= Beginning of Section =
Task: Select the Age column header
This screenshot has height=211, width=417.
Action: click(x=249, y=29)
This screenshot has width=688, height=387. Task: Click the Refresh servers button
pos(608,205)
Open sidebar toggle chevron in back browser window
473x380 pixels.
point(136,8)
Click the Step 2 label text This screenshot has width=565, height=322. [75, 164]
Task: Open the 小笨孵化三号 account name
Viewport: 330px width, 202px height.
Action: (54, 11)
= End of Section =
= Beginning of Section =
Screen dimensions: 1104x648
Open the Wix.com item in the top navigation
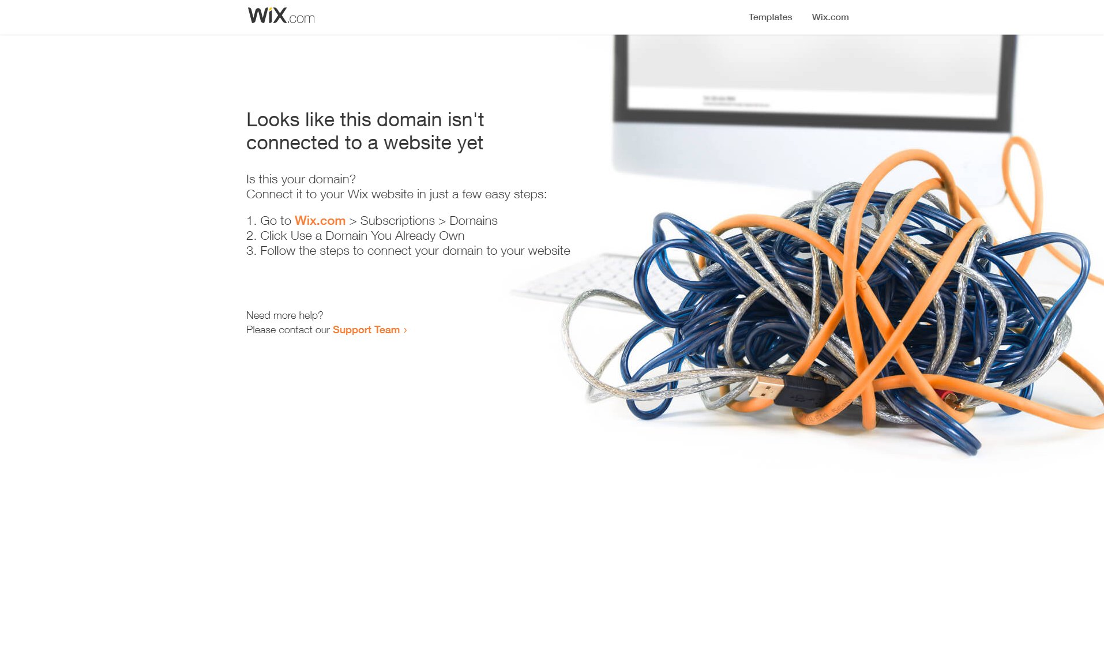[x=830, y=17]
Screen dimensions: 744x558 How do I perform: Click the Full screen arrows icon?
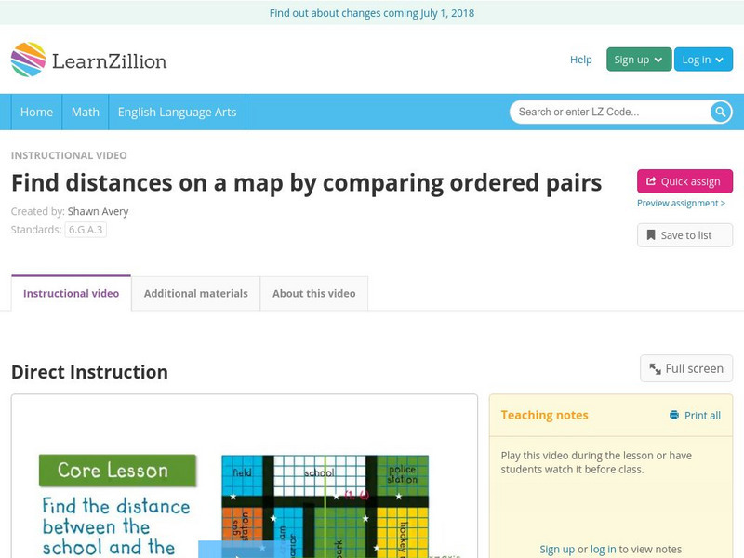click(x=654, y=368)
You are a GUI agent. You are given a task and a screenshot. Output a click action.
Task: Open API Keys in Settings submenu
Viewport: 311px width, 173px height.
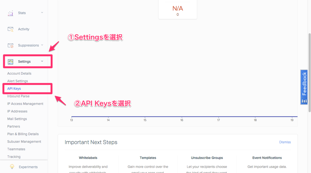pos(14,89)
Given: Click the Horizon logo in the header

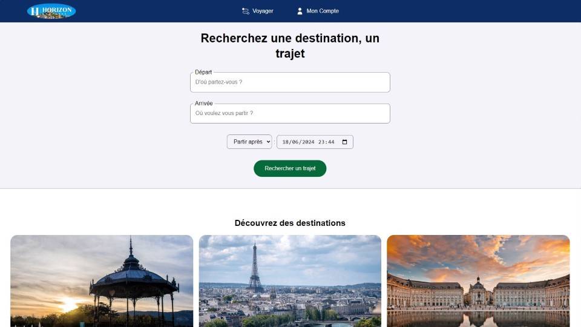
= End of Section =
● TASK DIRECTIONS
From the listing above, return each line with the word "header".

● TASK RESULT
Task: Select the Age column header
Given: Click the Horizon logo in the header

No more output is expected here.